Matriz Extracelular: Arquitetura Dinâmica da Vida Celular e Suas Implicações em Doenças do Sistema Nervoso
Bruno Gaidargi, Victor Ricardo Cândido Torres da Silva, Tabata Bustos, Heloísa Belem, Marcela Bermúdez Echeverry
Ilustração: Débora Sterzeck Cardoso
Laboratório de Neurofarmacologia do Sistema Motor / Centro de Matemática, Computação e Cognição / Universidade Federal do ABC
Em 1882, Camillo Golgi, um dos principais nomes da Neurociência, descobriu uma estrutura fundamental para o funcionamento celular. Anos mais tarde, Ramon y Cajal cometeu um de seus raros equívocos e considerou-a como um artefato, ou um mero resíduo sem um papel funcional significativo1. Estamos falando da Matriz Extracelular (MEC), uma rede de macromoléculas que preenchem o espaço extracelular e contribui para uma infinidade de processos biológicos, como a regulagem da adesão e da sinalização celular que auxilia no desenvolvimento de todos os tecidos2. Alvo de um crescente número de pesquisas, essa complexa rede vem demonstrando um potencial cada vez maior para a explicação e o entendimento de processos neurais e de diferentes tipos de neuropatologias4. Apesar de ser essencial para diferentes estruturas do nosso corpo, os cientistas recentemente começaram a focar no seu papel dentro do sistema nervoso e na importância do seu funcionamento em processos neuronais, como na plasticidade sináptica5,9, no sistema de memórias e traumas6, no neurodesenvolvimento7 e na relação direta com processos cognitivos superiores8.

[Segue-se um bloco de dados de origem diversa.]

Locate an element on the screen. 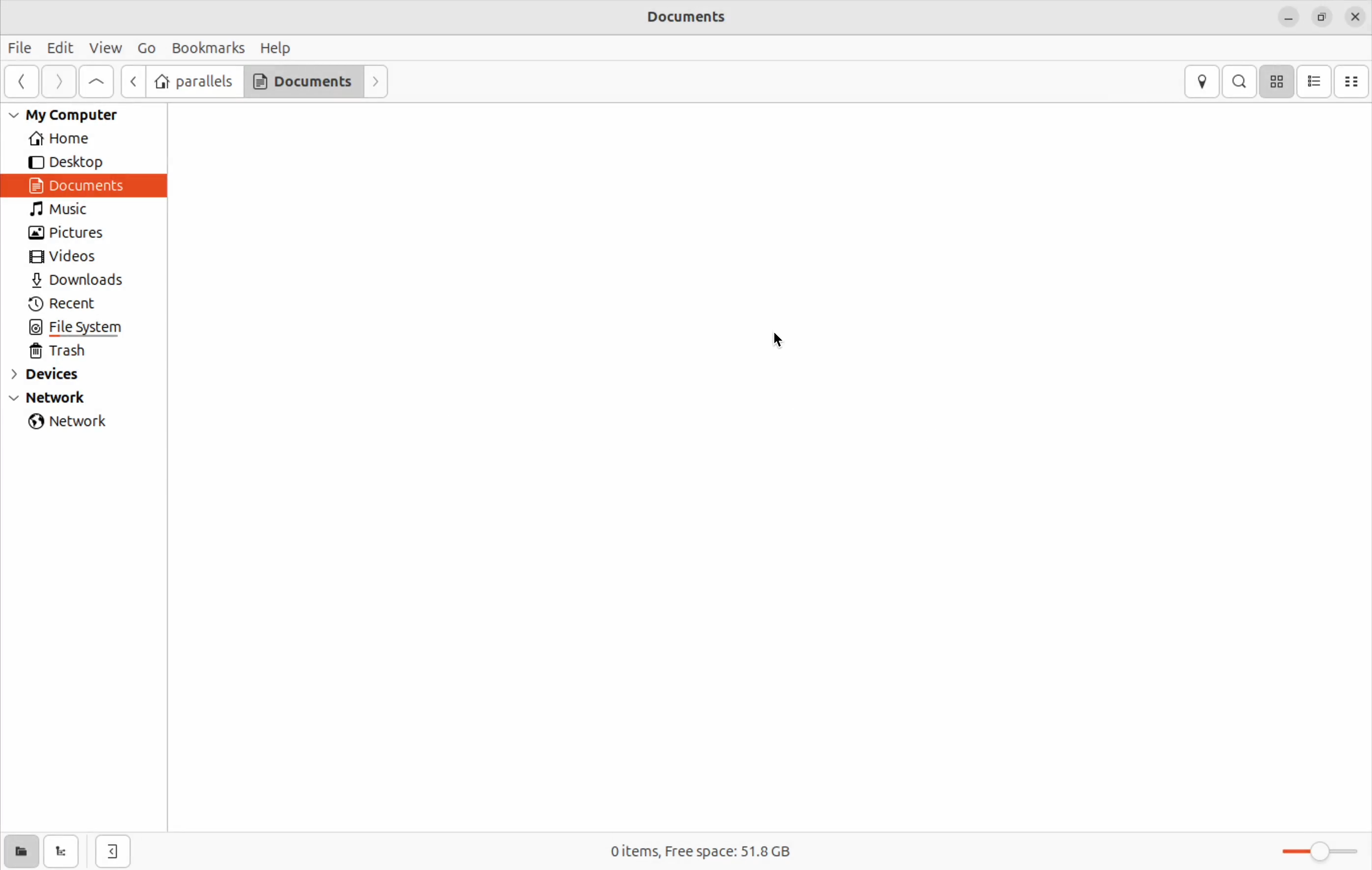  Compact view is located at coordinates (1354, 81).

Responsável por compor cerca de 40% do volume cerebral em desenvolvimento e 20% do cérebro adulto3, a MEC dentro do SNC é conhecida por desempenhar papeis estruturais e funcionais. Um conceito que vem ganhando cada vez mais destaque é a sinapse tetrapartite, que engloba tanto a matriz extracelular como as células da glia na fisiologia complexa de uma sinapse5,9. Além disso, a natureza tridimensional da MEC é responsável por garantir uma forma estrutural bem definida no ambiente celular. Sem ela, seríamos apenas uma massa amorfa de células2.
A MEC é composta principalmente de proteínas fibrosas, como o colágeno, que garante sua estrutura; por glicosaminoglicanos (GAGs), como os sulfatos de condroitina e o ácido hialurônico; e pelas proteínas de adesão15. No SNC, manipular essas estruturas pode resultar na recuperação de lesões medulares, na restauração da dominância ocular, na extinção de memórias de medo e na prevenção contra a recaída ao uso de drogas de abuso, por exemplo. Há três principais formas de manipular a MEC: pela intervenção genética, pelo controle das enzimas endógenas que degradam seus componentes e pela aplicação de um fármaco que desmembra a matriz16.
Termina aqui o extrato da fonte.